* _Exercise requirements_
Restate each entry word for word. Keep every detail intact.

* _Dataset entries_
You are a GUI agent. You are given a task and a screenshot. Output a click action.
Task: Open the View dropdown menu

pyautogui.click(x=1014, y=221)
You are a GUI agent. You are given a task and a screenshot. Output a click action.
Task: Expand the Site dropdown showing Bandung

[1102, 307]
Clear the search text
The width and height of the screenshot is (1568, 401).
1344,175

* _Written answer_
You are a GUI agent. You are given a task and a screenshot. Output a click action.
Task: Open the View dropdown menu

pyautogui.click(x=1014, y=221)
You are a GUI agent. You are given a task and a screenshot. Output a click action.
Task: Expand the Site dropdown showing Bandung

[1102, 307]
Clear the search text
The width and height of the screenshot is (1568, 401).
1344,175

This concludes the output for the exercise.